* Activity
Retype the listing exactly as it stands, and keep every image out.
++++++++++
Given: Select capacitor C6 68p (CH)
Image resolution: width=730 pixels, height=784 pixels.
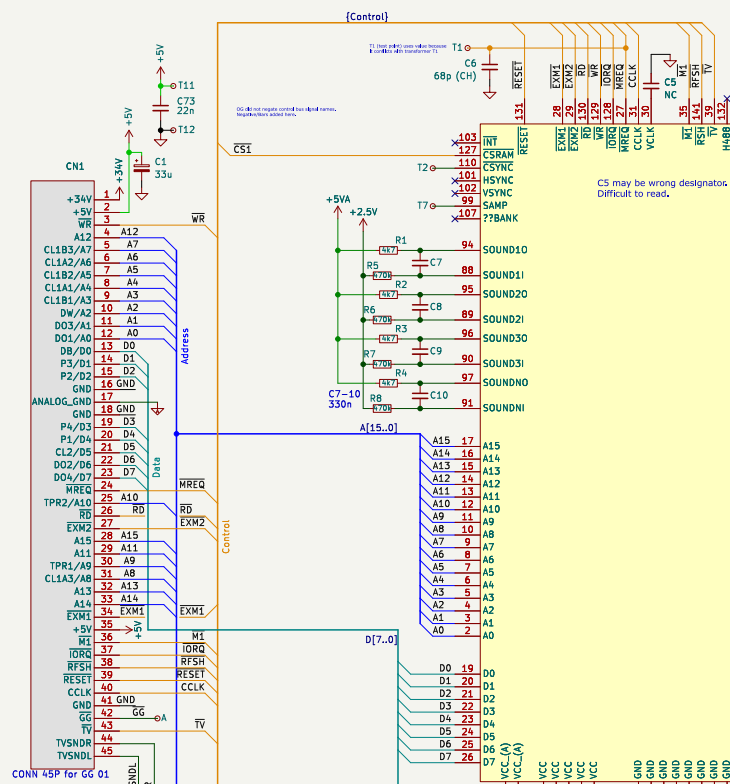Looking at the screenshot, I should pos(490,66).
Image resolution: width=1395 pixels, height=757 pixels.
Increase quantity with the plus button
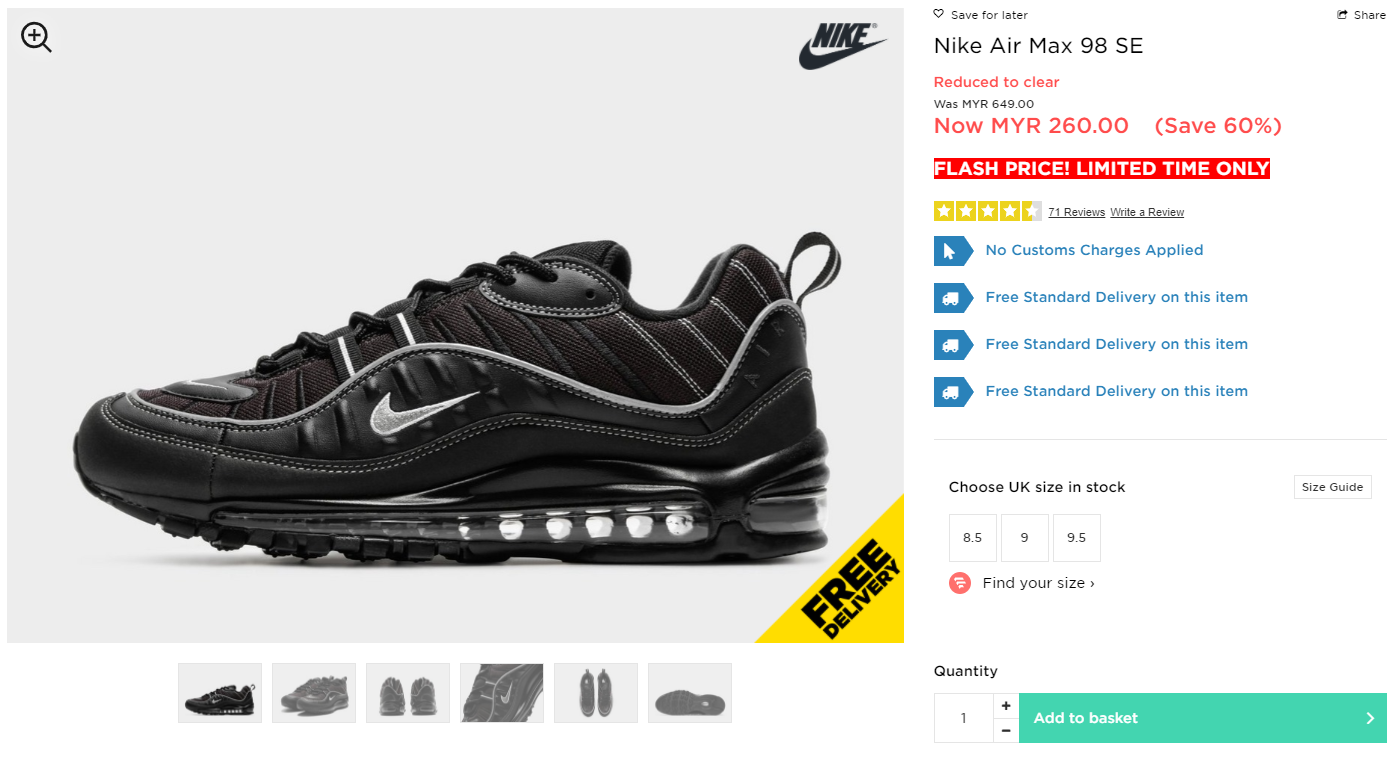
++++++++++
* Answer
Given: Select capacitor C6 68p (CH)
Image resolution: width=730 pixels, height=784 pixels.
Looking at the screenshot, I should pos(490,66).
Image resolution: width=1395 pixels, height=757 pixels.
Increase quantity with the plus button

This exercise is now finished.